→ **Requirements**: Switch "accomplish" to "complete" in the lines from the first one up to and including the line with "Action: tap(112, 192)", and give those lines again with everything else unchanged.

→ **Rows from a dataset**:
####################
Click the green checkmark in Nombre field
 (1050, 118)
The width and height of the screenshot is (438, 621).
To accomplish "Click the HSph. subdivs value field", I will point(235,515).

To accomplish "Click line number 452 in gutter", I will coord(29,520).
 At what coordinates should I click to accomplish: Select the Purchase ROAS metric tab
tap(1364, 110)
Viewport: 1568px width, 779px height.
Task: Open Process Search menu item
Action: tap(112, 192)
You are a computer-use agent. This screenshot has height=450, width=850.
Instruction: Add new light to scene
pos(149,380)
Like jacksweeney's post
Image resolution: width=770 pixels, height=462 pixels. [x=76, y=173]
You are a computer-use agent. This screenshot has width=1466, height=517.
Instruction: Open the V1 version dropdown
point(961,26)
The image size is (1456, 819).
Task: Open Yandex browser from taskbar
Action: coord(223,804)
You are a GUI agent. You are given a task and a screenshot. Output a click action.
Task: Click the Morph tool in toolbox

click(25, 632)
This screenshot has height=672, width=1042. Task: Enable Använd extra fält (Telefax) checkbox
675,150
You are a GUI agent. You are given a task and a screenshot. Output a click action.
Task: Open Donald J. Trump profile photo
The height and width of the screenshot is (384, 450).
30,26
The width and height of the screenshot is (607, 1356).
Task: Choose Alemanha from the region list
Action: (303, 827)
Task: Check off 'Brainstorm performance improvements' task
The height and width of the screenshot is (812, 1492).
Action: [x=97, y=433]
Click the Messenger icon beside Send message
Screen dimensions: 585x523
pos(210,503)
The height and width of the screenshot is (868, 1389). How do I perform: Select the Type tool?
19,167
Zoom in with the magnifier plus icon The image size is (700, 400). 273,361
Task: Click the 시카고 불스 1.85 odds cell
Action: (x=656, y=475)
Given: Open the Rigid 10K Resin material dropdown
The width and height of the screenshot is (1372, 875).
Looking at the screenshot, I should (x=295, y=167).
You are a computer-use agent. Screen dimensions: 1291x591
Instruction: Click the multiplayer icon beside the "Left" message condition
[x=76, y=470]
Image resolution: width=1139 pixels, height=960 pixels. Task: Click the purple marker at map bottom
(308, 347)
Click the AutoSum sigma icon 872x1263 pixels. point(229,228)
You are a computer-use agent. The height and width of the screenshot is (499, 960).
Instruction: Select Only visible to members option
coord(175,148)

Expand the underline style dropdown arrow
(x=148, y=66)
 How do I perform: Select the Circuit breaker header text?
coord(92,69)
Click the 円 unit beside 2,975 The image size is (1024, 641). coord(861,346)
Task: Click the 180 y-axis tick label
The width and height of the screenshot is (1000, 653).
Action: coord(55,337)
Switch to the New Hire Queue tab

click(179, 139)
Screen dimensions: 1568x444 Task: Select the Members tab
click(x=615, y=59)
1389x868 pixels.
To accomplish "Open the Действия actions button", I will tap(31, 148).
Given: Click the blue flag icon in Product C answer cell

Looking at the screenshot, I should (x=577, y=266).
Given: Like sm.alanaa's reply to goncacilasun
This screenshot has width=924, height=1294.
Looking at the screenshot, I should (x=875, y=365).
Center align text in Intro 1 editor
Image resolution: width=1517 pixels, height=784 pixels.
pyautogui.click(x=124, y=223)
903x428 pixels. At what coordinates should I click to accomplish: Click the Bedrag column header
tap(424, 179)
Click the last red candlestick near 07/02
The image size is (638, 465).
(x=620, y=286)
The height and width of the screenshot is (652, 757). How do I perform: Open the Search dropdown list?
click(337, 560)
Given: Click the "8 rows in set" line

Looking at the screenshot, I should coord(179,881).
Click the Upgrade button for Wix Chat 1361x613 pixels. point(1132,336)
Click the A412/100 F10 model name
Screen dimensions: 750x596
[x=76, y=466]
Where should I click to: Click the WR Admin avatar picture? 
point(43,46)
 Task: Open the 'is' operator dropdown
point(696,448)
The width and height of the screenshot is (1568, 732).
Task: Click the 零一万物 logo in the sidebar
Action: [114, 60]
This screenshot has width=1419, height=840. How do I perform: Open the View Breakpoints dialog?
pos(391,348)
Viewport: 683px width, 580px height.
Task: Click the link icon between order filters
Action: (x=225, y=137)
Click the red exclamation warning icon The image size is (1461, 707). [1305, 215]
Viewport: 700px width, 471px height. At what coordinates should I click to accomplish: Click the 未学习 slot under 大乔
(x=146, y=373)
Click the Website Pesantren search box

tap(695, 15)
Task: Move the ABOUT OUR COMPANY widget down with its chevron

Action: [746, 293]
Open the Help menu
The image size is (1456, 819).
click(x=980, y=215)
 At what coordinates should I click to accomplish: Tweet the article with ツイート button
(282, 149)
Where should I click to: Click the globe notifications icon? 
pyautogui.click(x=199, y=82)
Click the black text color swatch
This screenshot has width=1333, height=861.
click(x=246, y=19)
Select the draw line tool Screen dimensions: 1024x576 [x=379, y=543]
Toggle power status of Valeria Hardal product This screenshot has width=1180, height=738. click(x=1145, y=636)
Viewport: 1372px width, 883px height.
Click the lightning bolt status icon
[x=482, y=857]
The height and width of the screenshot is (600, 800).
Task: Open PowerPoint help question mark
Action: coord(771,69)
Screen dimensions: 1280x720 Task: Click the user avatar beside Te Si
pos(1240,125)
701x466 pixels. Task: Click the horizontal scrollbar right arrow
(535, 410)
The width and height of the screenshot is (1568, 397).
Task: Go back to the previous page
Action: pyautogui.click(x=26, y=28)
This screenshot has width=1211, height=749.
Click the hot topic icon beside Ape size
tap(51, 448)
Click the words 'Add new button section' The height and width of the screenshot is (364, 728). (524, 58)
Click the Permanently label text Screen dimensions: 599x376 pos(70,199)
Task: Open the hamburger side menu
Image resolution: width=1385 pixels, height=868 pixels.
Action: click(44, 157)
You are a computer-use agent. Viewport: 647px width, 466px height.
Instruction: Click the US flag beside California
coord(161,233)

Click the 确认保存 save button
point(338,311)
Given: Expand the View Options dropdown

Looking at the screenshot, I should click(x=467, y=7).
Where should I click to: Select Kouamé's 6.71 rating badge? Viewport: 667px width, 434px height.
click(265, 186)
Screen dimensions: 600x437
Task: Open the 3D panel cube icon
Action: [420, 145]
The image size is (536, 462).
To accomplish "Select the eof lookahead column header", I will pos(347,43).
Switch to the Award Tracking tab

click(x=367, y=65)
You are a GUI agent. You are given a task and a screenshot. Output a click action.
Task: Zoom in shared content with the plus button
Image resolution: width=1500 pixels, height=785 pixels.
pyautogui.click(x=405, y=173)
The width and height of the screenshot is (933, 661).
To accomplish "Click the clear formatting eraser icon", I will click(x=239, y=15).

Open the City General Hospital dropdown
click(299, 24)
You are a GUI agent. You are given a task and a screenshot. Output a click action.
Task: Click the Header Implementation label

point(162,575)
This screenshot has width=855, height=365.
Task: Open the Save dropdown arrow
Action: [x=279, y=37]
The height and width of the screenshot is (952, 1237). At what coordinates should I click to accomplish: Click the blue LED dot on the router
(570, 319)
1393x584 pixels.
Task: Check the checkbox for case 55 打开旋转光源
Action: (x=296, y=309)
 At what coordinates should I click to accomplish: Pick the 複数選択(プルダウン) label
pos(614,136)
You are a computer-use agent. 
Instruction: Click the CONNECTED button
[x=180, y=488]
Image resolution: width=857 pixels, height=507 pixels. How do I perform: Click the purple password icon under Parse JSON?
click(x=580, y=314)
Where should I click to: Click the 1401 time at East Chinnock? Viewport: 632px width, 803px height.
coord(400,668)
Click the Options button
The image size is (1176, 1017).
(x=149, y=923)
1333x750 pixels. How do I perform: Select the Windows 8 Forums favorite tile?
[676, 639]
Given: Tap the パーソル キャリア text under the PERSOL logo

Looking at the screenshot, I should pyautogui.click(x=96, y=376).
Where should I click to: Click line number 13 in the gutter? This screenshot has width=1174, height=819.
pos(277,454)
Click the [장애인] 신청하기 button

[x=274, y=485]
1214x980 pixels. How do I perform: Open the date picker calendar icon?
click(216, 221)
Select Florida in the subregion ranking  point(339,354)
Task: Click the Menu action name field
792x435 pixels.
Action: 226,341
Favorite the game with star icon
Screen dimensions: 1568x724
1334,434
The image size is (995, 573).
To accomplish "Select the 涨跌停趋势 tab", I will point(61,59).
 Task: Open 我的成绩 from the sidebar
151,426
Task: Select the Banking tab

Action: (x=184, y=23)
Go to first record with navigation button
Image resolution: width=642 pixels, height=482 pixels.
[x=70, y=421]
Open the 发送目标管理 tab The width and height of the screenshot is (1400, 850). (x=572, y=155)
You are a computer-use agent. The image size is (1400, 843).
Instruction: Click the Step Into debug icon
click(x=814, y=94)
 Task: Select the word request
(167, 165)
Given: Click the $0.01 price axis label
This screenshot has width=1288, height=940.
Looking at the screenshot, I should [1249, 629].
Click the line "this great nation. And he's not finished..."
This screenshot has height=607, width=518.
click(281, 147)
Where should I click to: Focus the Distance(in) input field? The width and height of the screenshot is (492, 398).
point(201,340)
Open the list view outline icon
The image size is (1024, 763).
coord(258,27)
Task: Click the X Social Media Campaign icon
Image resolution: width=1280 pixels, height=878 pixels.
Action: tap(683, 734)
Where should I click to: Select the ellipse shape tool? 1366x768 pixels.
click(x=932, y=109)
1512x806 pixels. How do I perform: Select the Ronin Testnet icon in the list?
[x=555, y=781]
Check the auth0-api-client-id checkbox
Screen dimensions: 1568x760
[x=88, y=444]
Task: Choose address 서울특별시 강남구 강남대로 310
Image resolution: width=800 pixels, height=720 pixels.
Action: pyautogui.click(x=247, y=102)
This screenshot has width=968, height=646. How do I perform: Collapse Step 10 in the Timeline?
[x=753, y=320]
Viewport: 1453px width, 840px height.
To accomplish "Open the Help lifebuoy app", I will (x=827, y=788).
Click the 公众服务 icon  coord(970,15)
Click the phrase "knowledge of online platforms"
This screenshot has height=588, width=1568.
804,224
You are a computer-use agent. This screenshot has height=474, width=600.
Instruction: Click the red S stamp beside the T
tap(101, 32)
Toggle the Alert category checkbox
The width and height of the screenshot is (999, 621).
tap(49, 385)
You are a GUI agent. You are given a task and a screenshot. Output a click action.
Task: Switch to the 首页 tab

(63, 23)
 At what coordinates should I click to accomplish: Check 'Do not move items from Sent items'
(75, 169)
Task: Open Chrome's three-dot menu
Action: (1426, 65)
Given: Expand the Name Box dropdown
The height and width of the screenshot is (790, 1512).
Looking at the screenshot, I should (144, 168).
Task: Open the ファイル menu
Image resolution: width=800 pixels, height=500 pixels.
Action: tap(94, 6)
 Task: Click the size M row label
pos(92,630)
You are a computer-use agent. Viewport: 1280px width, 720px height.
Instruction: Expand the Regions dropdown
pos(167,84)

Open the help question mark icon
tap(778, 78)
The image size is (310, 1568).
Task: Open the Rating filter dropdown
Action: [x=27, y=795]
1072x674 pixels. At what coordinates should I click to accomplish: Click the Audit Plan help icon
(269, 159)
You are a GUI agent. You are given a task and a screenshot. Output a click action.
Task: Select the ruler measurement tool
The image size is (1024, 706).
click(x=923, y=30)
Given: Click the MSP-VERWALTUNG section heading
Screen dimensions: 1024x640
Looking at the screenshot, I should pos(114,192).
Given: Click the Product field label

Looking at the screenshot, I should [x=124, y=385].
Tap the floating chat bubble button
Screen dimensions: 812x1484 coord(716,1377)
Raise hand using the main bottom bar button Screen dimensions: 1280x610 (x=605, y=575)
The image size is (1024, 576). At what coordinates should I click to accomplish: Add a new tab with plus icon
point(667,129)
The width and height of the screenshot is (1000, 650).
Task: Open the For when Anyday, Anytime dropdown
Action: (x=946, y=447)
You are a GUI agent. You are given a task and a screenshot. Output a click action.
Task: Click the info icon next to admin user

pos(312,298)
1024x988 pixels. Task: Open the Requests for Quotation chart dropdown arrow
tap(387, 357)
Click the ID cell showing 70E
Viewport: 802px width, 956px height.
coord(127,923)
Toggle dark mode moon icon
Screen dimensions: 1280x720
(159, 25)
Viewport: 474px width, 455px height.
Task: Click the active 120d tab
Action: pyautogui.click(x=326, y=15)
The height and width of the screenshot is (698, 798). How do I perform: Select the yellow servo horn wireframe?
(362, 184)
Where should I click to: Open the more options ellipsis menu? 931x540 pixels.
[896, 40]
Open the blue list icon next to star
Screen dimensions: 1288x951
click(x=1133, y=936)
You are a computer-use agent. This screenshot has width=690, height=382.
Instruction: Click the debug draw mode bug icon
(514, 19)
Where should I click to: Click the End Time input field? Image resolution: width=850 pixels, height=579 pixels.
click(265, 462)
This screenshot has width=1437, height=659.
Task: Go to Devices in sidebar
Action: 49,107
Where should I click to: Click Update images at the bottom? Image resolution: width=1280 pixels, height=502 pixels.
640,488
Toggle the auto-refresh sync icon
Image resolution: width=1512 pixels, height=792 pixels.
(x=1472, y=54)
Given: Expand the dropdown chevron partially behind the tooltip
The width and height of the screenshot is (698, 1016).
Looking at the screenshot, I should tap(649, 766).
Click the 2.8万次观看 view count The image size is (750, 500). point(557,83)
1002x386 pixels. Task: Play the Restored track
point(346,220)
####################
→ **Result below**:
Click the green checkmark in Nombre field
 (1050, 118)
The width and height of the screenshot is (438, 621).
To complete "Click the HSph. subdivs value field", I will point(235,515).

To complete "Click line number 452 in gutter", I will coord(29,520).
 At what coordinates should I click to complete: Select the Purchase ROAS metric tab
tap(1364, 110)
Viewport: 1568px width, 779px height.
Task: Open Process Search menu item
Action: tap(112, 192)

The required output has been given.